Now I'm going to work on some writing.  Wonderland has been shelved, I'm letting it marinate.  Now I'm working on a horror... Oh man it's going to be intense and I'm a little scared to write it but it is a great story and hopefully can be crazy huge like The Blair Witch Project or Paranormal Activity.

Rememberrrrrrrr
Every expert was once a beginner.

Sunday, March 13, 2011

Sunday Funday

You know why today was awesome?
Because I DIDN'T HAVE TO WORK!!!!!!!!!!!
Cause in case you didn't know I work six days a week usually.

But that's what you gotta do when you're living the dream.  And I mean I didn't have to go to one of my jobs but I still DID WORK!  That's right, today I posted a ton of more items on my E-bay page, so if you need a violin, a loft with a futon underneath, a flute, a french horn, or a set of bagpipes go CHECK IT OUT.
Anything you spend will go toward my student loan payment/move to L.A. fund!  Sweet!

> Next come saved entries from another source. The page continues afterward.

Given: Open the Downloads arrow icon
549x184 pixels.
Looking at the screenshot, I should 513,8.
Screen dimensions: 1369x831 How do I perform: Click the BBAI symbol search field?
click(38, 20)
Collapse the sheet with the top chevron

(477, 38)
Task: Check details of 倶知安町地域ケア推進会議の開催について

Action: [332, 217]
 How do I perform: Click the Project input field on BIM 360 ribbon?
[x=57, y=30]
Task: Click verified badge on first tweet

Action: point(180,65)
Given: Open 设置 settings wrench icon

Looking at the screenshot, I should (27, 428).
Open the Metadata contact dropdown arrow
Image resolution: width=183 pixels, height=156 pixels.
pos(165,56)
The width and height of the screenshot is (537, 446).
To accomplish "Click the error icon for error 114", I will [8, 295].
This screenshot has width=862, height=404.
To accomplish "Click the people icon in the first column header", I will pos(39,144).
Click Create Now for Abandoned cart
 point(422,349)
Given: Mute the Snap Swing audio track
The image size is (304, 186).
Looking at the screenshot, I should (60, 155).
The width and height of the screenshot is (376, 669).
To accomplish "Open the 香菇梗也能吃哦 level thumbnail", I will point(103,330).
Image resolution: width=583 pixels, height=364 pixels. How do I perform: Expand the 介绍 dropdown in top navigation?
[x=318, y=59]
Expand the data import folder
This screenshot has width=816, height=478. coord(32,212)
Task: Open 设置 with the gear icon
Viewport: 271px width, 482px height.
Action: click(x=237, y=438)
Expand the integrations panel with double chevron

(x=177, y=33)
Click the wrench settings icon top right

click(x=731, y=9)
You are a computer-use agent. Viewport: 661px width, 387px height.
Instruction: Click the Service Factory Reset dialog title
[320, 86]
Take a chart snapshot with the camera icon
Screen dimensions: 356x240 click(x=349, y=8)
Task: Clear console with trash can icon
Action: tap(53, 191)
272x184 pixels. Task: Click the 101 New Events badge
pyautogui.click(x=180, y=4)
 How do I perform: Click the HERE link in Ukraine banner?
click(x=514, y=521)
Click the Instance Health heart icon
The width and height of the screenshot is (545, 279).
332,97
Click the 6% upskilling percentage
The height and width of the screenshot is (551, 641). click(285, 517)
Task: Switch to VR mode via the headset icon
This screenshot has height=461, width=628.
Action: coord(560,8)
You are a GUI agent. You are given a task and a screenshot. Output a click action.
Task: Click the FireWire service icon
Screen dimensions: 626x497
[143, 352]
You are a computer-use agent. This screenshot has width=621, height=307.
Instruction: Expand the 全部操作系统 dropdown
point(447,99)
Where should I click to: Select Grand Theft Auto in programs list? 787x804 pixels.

But really, I slept in today and it was amazing.  No alarm no nothing and I feel good.  Probably cause yesterday I worked for eight hours behind the redemption counter waiting on little kids as they chose between a sucker and a bouncy ball.  Good times.

Today, I chillaxed, baked a new cake recipe which turned out so-so, and saw I Am Number Four which I really enjoyed.  I'm excited that they set up a sequel, very obviously, it was kind of ridiculous, but I would love to see the next one soon... especially since Alex Pettyfer is SO DELICIOUS!!!!
I laughed pretty hard when they told him to lay low in school.  If this beautiful person came to my high school there would be no laying low because he is so yummy.

Also, I get really depressed when I watch a cool movie like that (or X-Men another one of my faves, or Heroes) because I DON'T HAVE POWERS.  Why don't I have powers?  Not fair.  That's why I'm an actress... because I get to play pretend.  Maybe someday I'll get to have sweet powers, even if it's just in the movies.

I have a super huge day tomorrow, I can't wait til my big days consist of going to auditions and callbacks instead of working a bunch of jobs trying to get to L.A.  I feel like I am wasting my time, sometimes it's hard to remember that what I'm doing is all adding up to getting where I want to be.

On a happy note, I have a job interview Tuesday, I have rehearsal for my next film coming up, and I have a voice lesson for a HUGE audition this week.  Gotta focus.

EYES ON THE PRIZE!!!!

Saturday, March 12, 2011

MEH.

Some people.
THERE ARE SO MANY THINGS I WANT TO SAY RIGHT NOW!!!!!  But I shouldn't.  I just wish that the mistakes I made didn't eat away at me so much.  Hopefully I'll be better able to get over it soon UGH, but I am so annoyed right now.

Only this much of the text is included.